Ireland’s Department of Finance outlined its key arguments to appeal the European Commission’s (EC’s) ruling that it had breached European Union (EU) state aid rules in its tax deal with Apple.
Arguments for the appeal
In a statement, Irish Finance Minister Michael Noonan outlined several arguments for the appeal.
First, he said, Ireland didn’t provide favorable treatment to Apple. The Chairman of Ireland’s Revenue Commissioners has stated that:
- There was no departure from the applicable Irish tax law,
- There was no preference shown in applying the law, and
- The full tax due was paid in accordance with the law.
Second, the Apple decision questions Ireland’s reputation and affects how it could be treated by other jurisdictions.
Third, the EC is undermining the fundamental principle of international tax, which is that tax should be paid where the value is created — in this case, the United States.
Pascal Saint-Amans, Director of the OECD Centre for Tax Policy and Administration, reportedly has said that most of the tax from U.S. technology multinationals such as Apple should be due in the United States, not Ireland, under the new Organisation for Economic Co-operation and Development (OECD) rules governing base erosion and profit shifting (BEPS).
An issue of sovereignty
The companies investigated in the Apple case weren’t tax resident in Ireland. Under Irish tax law, nonresident companies are chargeable to Irish corporation tax only on the profits attributable to their Irish branches. This means that profits that aren’t generated by the Irish branches can’t be charged with Irish tax under the tax law. Examples include profits from technology, design, and marketing that are generated outside Ireland.
After a lengthy investigation, the EC concluded that Ireland had granted undue tax benefits of up to €13 billion ($14.26 billion) to Apple and that this was illegal under EU state aid rules because it allowed Apple to pay substantially less tax than other businesses. Based on that decision, Ireland is required to recover that money. The EC has stated that this amount may be reduced if other countries require Apple to pay more taxes or if the U.S. requires Apple to pay larger amounts of money to the U.S. parent company.
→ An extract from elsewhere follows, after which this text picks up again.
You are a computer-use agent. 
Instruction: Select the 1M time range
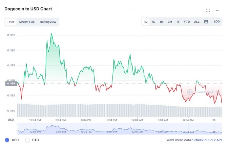pos(162,22)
Finally, Noonan raised the argument of sovereignty and a member state’s right to tax. “This decision encroaches on member state sovereignty in the area of tax, by extending competition rules into the tax area to an unprecedented and unjustified extent. By doing this, the Commission creates uncertainty for business and investment in the European economy, both in its novel interpretation of longstanding rules and their unfair retroactive application.”